Publication year - 2007
Publication title -
clinical & experimental immunology
Language(s) - English
Resource type - Journals
SCImago Journal Rank - 1.329
H-Index - 135
eISSN - 1365-2249
pISSN - 0009-9104
DOI - 10.1111/j.1365-2249.2007.03462.x
Subject(s) - tuberculosis , tuberculin , immunology , mycobacterium tuberculosis , medicine , quantiferon , immune system , elispot , antigen , latent tuberculosis , interferon gamma , tuberculosis diagnosis , virology , interferon gamma release assay , t cell , pathology
Summary Tuberculosis is the most frequent co‐infection in human immunodeficiency virus (HIV)‐infected individuals, and which still presents diagnostic difficulties. Recently we set up an assay based on interferon (IFN)‐γ response to region of difference 1 (RD1) peptides selected by computational analysis which is associated with active Mycobacterium tuberculosis replication. The objective of this study was to investigate the response to RD1 selected peptides in HIV‐1‐infected individuals in a clinical setting.

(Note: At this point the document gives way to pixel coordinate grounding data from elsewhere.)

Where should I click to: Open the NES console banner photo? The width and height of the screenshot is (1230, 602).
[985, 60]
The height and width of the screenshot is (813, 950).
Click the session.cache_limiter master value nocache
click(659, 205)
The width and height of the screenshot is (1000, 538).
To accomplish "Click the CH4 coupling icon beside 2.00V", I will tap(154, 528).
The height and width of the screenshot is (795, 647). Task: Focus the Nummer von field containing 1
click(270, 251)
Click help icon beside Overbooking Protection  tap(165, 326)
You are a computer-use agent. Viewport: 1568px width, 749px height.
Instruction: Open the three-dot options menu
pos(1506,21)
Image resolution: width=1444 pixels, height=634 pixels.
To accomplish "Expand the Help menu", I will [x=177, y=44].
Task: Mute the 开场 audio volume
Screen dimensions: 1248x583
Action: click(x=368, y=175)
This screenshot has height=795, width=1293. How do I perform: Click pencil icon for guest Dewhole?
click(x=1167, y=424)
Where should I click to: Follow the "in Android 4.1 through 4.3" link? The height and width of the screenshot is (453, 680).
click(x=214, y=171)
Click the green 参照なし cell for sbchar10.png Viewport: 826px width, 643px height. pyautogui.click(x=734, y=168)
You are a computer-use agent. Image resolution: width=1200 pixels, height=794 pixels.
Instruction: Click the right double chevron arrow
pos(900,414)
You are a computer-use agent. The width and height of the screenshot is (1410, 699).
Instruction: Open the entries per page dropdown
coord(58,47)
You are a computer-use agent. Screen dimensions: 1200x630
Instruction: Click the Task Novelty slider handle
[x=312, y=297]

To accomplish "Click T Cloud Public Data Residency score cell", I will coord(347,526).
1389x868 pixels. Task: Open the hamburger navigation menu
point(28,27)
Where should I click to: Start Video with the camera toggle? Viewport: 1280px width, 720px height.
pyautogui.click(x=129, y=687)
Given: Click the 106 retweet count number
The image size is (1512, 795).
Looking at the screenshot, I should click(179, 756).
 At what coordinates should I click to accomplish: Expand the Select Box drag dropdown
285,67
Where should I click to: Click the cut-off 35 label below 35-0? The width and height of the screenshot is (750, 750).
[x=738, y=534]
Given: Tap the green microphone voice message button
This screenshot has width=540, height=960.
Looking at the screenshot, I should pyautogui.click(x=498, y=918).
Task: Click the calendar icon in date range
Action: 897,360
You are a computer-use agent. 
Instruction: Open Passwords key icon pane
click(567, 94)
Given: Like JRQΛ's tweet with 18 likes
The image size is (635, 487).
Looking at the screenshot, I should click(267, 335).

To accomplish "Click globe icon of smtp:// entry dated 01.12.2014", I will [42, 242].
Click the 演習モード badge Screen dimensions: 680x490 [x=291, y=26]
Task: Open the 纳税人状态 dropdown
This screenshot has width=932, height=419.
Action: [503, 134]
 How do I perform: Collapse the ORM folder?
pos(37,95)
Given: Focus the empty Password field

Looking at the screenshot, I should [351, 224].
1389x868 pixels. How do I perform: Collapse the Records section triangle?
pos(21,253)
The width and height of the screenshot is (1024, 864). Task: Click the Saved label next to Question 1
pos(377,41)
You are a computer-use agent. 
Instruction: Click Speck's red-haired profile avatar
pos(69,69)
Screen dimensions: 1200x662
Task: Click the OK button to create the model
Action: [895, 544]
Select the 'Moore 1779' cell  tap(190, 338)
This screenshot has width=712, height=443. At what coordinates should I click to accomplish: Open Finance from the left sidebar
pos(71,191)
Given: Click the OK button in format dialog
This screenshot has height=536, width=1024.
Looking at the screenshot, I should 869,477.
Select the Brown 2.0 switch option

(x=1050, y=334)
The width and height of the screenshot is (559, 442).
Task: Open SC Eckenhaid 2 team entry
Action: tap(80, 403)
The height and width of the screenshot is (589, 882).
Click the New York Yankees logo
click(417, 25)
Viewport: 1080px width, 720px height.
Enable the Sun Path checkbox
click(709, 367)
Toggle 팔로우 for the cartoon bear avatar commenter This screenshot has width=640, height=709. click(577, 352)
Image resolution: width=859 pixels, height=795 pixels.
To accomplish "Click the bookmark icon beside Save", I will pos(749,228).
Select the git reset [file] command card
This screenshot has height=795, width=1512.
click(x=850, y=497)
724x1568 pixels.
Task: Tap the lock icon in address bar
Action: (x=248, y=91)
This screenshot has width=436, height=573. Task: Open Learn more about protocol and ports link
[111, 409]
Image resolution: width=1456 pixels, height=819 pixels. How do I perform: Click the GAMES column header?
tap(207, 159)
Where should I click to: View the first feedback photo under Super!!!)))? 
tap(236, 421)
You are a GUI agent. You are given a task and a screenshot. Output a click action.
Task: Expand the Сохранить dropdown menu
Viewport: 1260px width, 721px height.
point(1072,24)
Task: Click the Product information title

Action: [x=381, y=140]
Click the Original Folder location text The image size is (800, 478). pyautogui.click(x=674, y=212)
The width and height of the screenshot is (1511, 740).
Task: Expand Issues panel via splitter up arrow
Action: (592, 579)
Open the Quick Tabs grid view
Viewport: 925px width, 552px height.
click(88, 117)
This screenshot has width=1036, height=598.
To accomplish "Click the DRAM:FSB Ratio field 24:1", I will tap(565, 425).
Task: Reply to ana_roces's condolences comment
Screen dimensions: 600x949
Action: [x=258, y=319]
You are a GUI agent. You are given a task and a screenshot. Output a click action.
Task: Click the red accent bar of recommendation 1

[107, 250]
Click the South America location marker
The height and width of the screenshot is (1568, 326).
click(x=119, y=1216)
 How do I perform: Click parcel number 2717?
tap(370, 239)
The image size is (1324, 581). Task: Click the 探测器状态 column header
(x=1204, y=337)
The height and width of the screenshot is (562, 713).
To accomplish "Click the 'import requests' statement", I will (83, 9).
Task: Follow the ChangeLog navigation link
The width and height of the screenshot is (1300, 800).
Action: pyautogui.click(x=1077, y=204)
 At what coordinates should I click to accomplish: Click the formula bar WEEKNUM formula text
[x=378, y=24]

The mechanisms of this immune response and comparison with other immune assays were also investigated. A total of 111 HIV‐infected individuals with symptoms and signs consistent with active tuberculosis were enrolled prospectively. Interferon (IFN)‐γ responses to RD1 selected peptides and recall antigens were evaluated by enzyme‐linked immunospot assay. Results were correlated with CD4 + T cell counts, individuals' characteristics, tuberculin skin test, QuantiFERON‐TB Gold and T‐SPOT.TB. Results from 21 (19%) individuals were indeterminate due to in vitro cell anergy. Among ‘non‐anergic’ individuals, sensitivity for active tuberculosis of the assay based on RD1 selected peptides was 67% (24 of 36), specificity was 94% (three of 54). The assay also resulted positive in cases of extra‐pulmonary and smear‐negative pulmonary active tuberculosis. The response was mediated by CD4 + effector/memory T cells and correlated with CD4 + T cell counts, but not with plasma HIV‐RNA load. Moreover, the RD1 selected peptides assay had the highest diagnostic odds ratio for active tuberculosis compared to tuberculin skin test (TST), QuantiFERON‐TB Gold and T‐SPOT.TB. RD1 selected peptides assay is associated with M. tuberculosis replication in HIV‐infected individuals, although T cell anergy remains an important obstacle to be overcome before the test can be proposed as a diagnostic tool.